--- Recorded information ---
****

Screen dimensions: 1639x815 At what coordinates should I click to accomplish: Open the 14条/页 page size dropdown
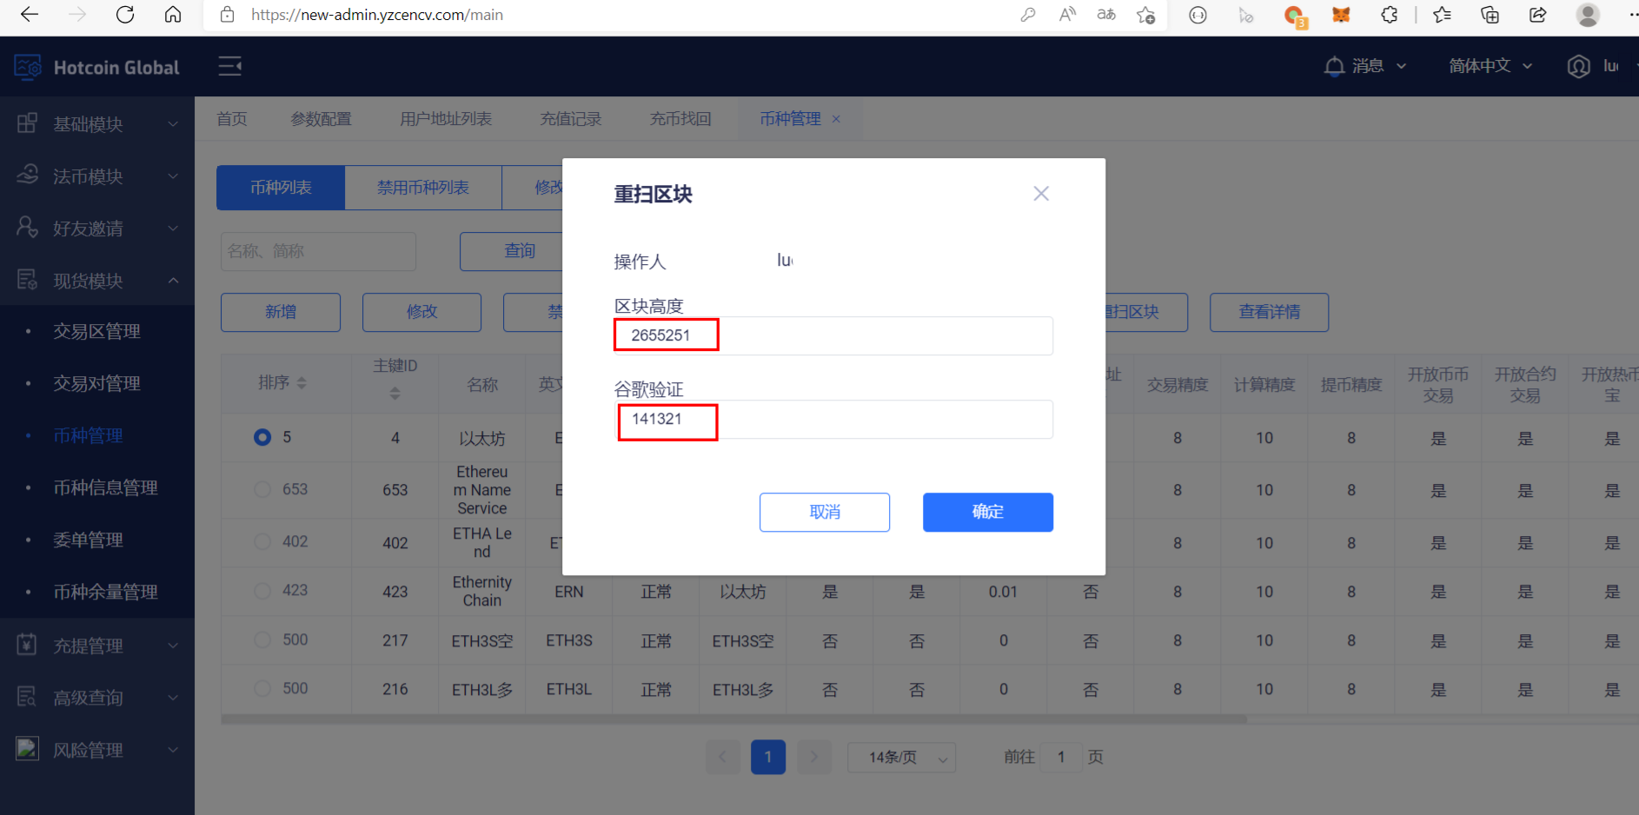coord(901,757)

****

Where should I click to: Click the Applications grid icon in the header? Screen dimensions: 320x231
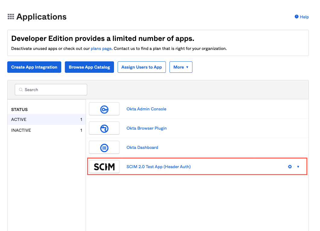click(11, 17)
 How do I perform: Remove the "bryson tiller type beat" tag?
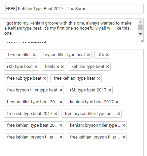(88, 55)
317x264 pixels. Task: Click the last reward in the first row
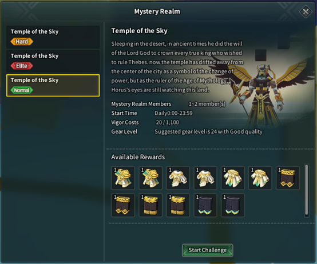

****

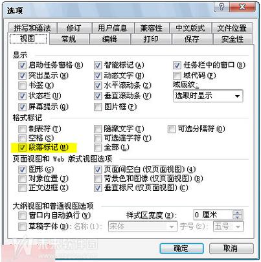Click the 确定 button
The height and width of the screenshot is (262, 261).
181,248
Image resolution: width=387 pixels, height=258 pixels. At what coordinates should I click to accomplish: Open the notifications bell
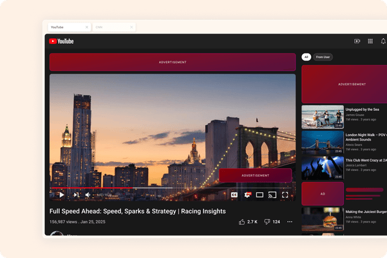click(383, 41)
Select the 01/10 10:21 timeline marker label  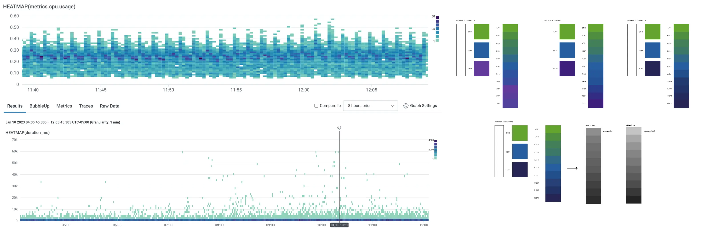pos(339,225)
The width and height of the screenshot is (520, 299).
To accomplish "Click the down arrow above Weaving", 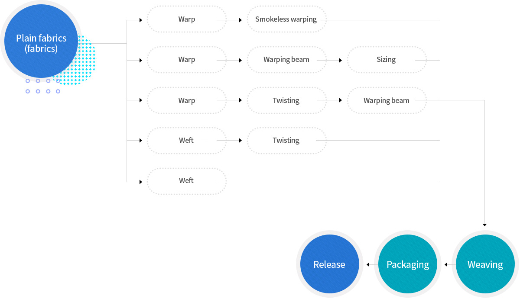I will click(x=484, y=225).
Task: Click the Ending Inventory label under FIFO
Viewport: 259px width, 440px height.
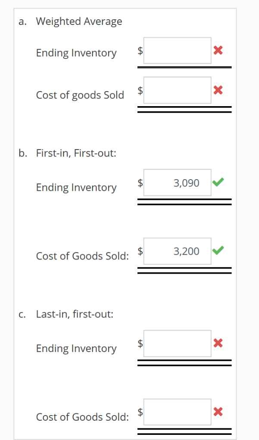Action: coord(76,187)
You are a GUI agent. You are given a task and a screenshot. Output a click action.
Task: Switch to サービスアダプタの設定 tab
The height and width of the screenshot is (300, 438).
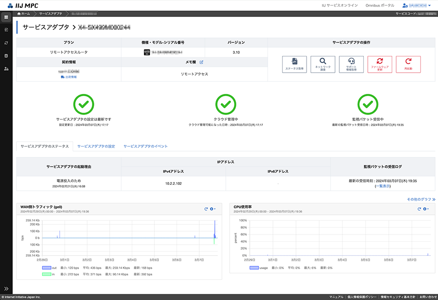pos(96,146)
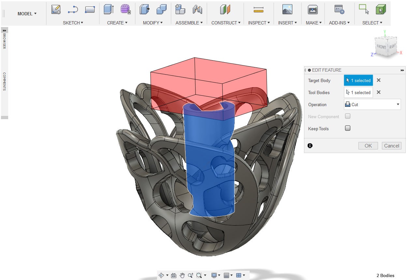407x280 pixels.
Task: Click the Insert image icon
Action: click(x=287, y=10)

****

--- Work to complete ---
Return the records from the line that contains "Screen dimensions: 1639x815" to the line that contains "coord(901,757)", both included, reproducing each line as it appears but leaving out the pictures.

--- Output of the exercise ---
Screen dimensions: 1639x815 At what coordinates should I click to accomplish: Open the 14条/页 page size dropdown
coord(901,757)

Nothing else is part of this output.